▸ **Task to carry out**
Write out every line of the material again, beginning at the line that has "You are a computer-use" and stopping after the line that has "pos(1054,318)", and add 148 to each coordinate in the answers. Leave the pictures out.

▸ **Dataset entries**
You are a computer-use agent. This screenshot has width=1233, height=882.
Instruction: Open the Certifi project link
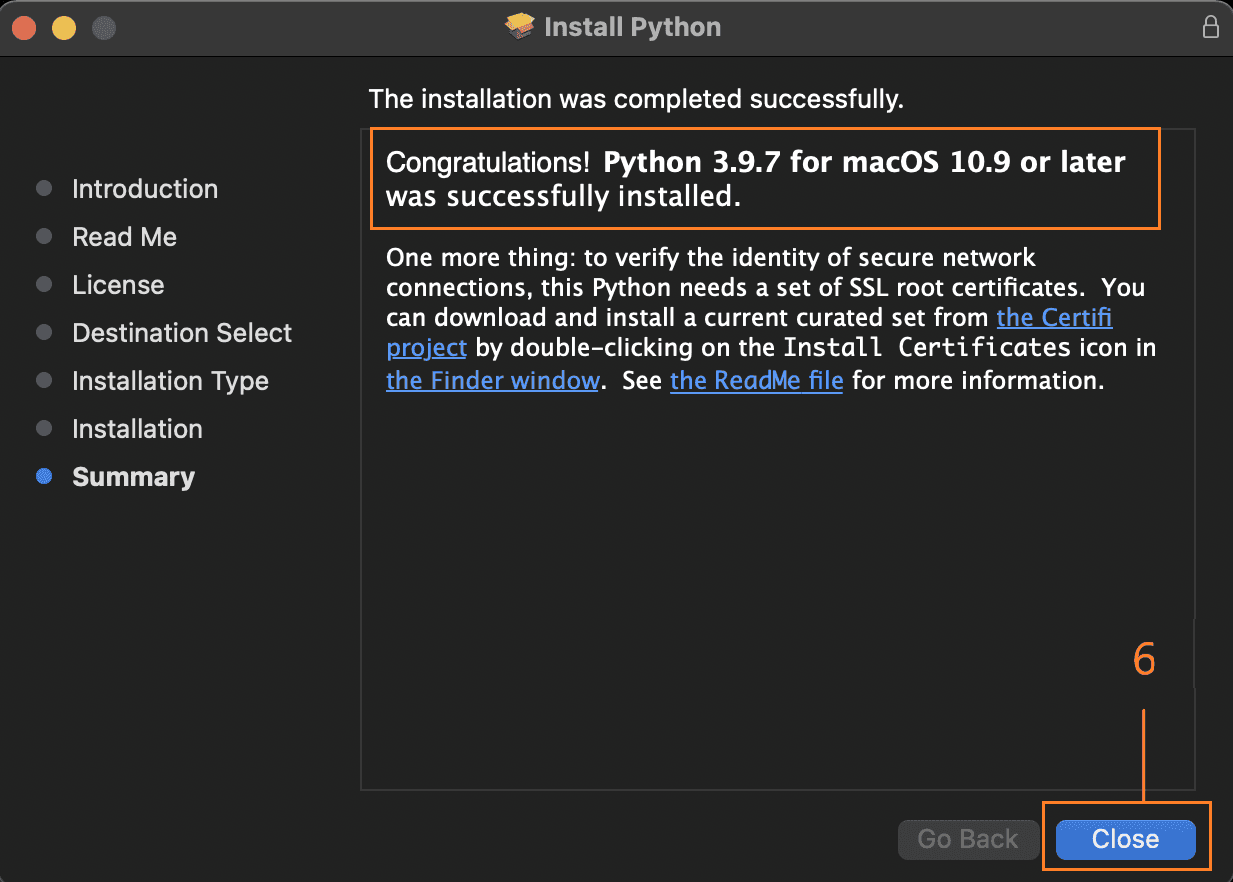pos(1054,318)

* * *

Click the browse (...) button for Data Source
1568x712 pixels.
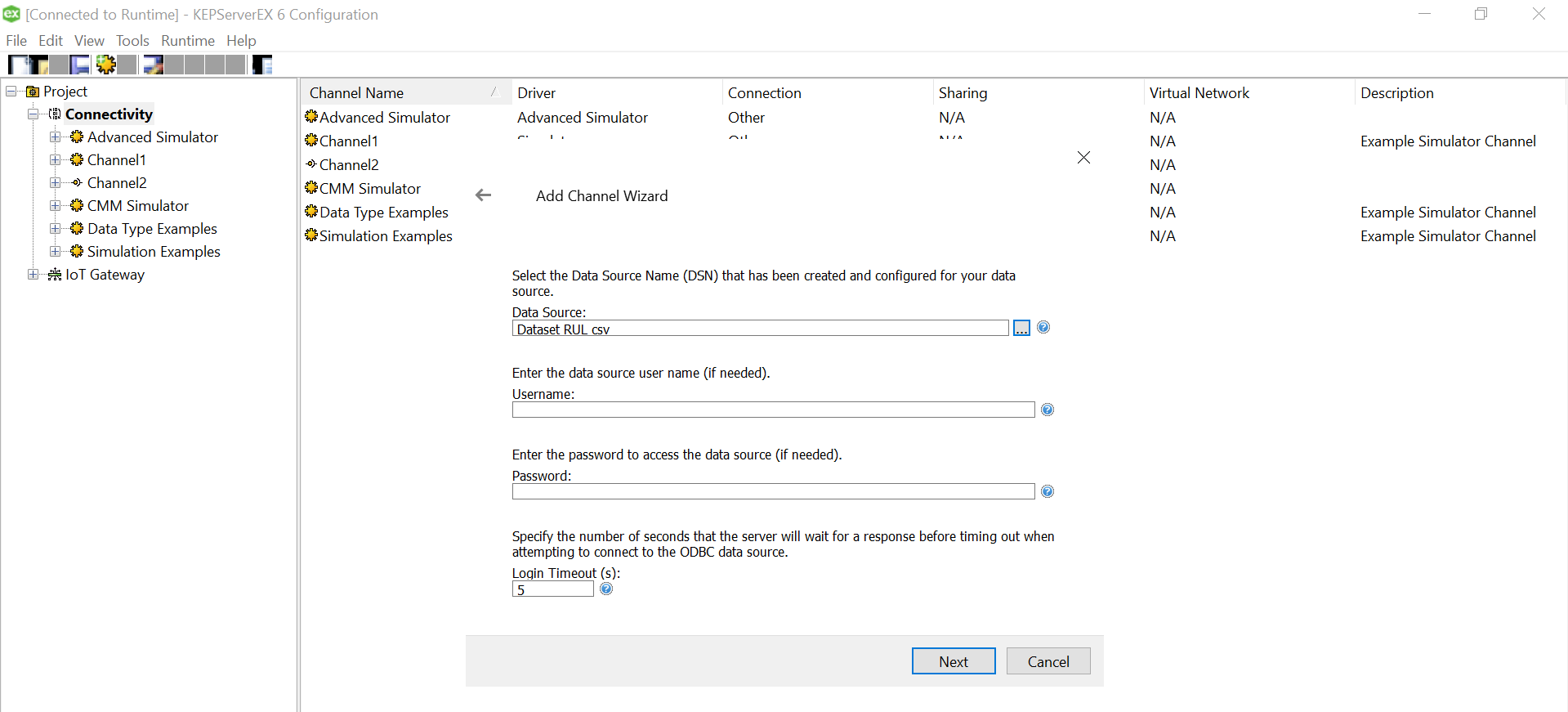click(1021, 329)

==

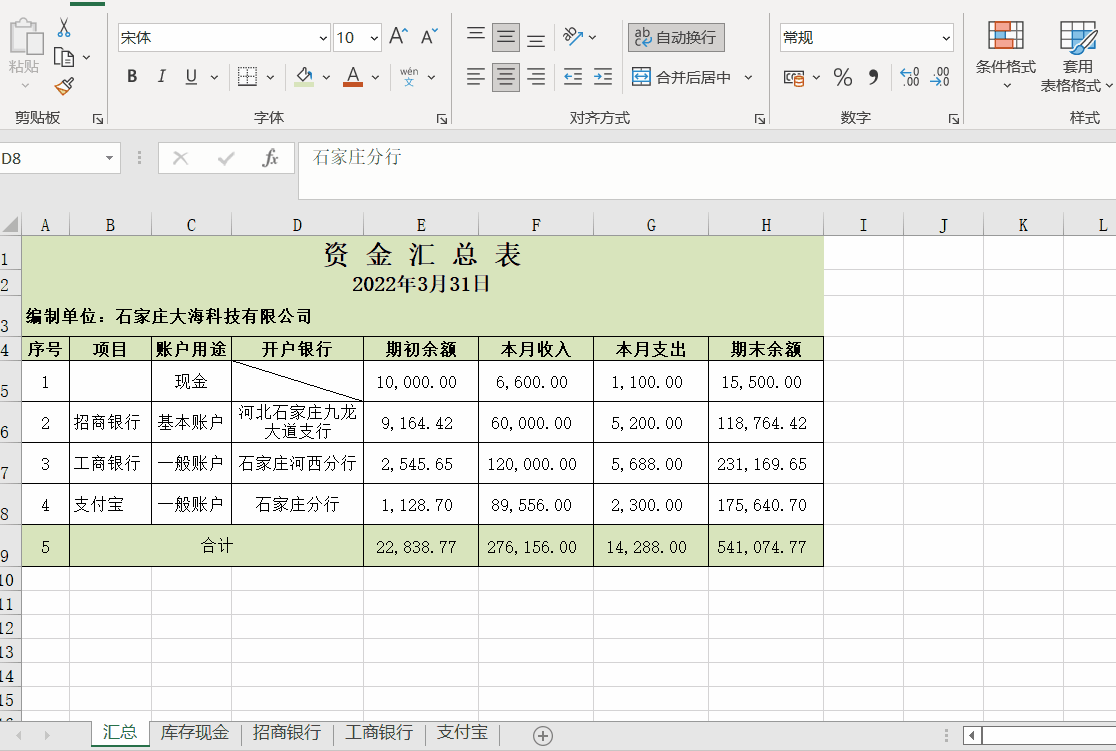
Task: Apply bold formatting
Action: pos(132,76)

▸ **Exercise response**
You are a computer-use agent. This screenshot has width=1233, height=882.
Instruction: Open the Certifi project link
pos(1202,466)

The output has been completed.